Tous les enfants Chance étaient Moissonnés l'année de leurs seize ans. C'était une malédiction à laquelle ils ne pouvaient échapper. Elliott ne se doutait de rien quand ça lui est arrivé, il était le premier. Les jumeaux ne l'avaient pas vu venir non plus. Maze, elle, avait eu le temps de se préparer. Du moins, c'était ce qu'elle croyait. Elle avait élevé Penn et Cody pour qu'ils puissent se débrouiller le moment venu mais elle n'était pas prête. Elle aurait dû l'être, elle avait eu trois ans pour se faire à l'idée…

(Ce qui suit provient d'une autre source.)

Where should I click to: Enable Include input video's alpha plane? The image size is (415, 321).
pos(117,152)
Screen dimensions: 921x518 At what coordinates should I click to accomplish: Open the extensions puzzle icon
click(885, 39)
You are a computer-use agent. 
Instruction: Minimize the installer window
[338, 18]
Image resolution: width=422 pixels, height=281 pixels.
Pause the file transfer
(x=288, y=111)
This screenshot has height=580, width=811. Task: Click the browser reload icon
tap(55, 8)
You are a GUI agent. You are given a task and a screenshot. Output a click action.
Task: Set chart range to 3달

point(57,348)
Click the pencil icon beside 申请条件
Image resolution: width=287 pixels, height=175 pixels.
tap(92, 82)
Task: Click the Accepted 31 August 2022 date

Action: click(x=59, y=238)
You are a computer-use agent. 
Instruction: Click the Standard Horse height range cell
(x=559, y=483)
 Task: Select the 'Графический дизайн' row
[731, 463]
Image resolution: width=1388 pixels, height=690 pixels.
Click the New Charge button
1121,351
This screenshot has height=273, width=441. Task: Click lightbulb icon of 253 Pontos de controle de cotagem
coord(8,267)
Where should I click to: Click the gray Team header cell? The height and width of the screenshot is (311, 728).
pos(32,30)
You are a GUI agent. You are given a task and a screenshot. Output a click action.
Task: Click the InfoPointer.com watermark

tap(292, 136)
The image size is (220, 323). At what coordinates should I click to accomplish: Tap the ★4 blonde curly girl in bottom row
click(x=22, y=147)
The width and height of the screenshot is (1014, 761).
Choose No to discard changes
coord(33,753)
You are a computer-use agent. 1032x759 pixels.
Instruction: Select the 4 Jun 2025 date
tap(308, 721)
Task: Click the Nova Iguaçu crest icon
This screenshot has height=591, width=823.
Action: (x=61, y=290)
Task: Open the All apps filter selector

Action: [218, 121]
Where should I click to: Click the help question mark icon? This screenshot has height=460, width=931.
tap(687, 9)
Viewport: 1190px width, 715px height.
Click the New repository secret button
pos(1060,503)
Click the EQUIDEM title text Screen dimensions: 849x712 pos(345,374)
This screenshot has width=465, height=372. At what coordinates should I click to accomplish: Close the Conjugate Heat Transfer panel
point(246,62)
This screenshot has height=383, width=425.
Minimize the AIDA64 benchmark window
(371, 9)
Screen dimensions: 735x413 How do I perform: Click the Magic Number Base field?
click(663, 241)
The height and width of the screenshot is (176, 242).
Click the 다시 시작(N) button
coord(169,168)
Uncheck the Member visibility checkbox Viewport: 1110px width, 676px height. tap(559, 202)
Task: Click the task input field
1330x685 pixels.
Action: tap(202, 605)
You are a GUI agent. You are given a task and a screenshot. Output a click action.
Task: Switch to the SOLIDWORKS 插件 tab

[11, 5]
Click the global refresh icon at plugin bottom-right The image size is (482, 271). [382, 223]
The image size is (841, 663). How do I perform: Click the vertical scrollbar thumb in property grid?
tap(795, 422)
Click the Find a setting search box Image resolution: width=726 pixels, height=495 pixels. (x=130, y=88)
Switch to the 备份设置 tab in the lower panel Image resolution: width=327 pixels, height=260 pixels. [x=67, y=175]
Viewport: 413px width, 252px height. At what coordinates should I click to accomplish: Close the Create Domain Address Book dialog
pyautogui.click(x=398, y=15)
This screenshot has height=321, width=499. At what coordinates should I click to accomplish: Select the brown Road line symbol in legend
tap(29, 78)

Du haut de son arbre, elle soupira et fit tourner plusieurs fois la pierre dans sa main. Puis, elle se décida et écrivit son nom et son âge. Maisie Chance, 16 ans. Elle allait être Moissonnée aujourd'hui.

La cérémonie avait lieu à onze heures et, bien entendu, tout le monde devait y assister. Les Pacificateurs vérifiaient chaque maison et pressaient les retardataires. Il était dix heures passées quand Maze revint à la boulangerie. Elle envoya ses frères se laver et se changer et se dirigea vers sa chambre. Elle prit la robe qu'elle mettait toujours pour la Moisson et enfila ses chaussures. Elle attacha la ceinture de son mieux mais la robe demeurait tout de même trop ample. Elle jeta un coup d'œil peu amène à ses cheveux et s'empara d'une brosse. Il lui fallut cinq bonnes minutes pour les démêler. Pour finir, elle prit deux barrettes qui avaient appartenu à sa mère et s'en coiffa pour dégager son visage. Elle était prête. Physiquement, du moins. Elle rejoignit ses frères pour les aider à se préparer, il valait mieux qu'elle se tienne occupée. Penn se battait avec les boutons de sa chemise et Cody, avec ses cheveux en bataille. Maze entendait les pas cadencés des Pacificateurs et au plus ils se rapprochaient, au plus son ventre se nouait. Elle serra les poings pour s'empêcher de trembler et secoua la tête lorsque Penn lui tendit un morceau de pain. Elle ne pourrait rien avaler. Elle croisa le regard de Cody qui détourna le sien. Après un soupir, elle prit ses frères par la main et les entraina hors de la boulangerie. Ils avaient les mains chaudes, pourtant même leur contact ne put la réchauffer. Les voisins commençaient également à sortir des maisons, tous impeccablement vêtus. Ils marchaient vers la grand-place, où une cinquantaine d'enfants éligibles attendait déjà. Les filles avaient l'air moins nerveux que les garçons, elles devaient savoir que cette année, elles ne risquaient rien. Alors qu'ils avançaient, Maze tentait d'ignorer les murmures sur son passage et ce n'était pas chose facile.

« - Ne t'inquiète pas, chuchota une mère à sa fille. Cette année, tu es protégée. La fille Chance sera Moissonnée. Ne t'en fais pas. »

En plus des murmures, Maze devait aussi supporter les regards curieux. Les plus ne comprenaient pas, ils n'avaient pas encore vu la malédiction des enfants Chance à l'œuvre. Maze accéléra le pas. Elle n'était pas pressée, elle voulait juste s'éloigner d'eux. Sur la grand-place, tout avait été préparé : de l'estrade aux drapeaux. Des Pacificateurs séparaient le public des enfants. Maze entraina Cody et Penn à l'écart. Ils allaient rejoindre le public, ils étaient trop jeunes pour participer. Mais l'année prochaine, Cody aurait douze ans, alors il serait éligible… Et quatre ans plus tard… Non ! Maze refusait d'y penser. La malédiction serait peut-être levée avec elle, après tout… Penn ne semblait pas vouloir lâcher sa main alors Maze l'embrassa sur la joue.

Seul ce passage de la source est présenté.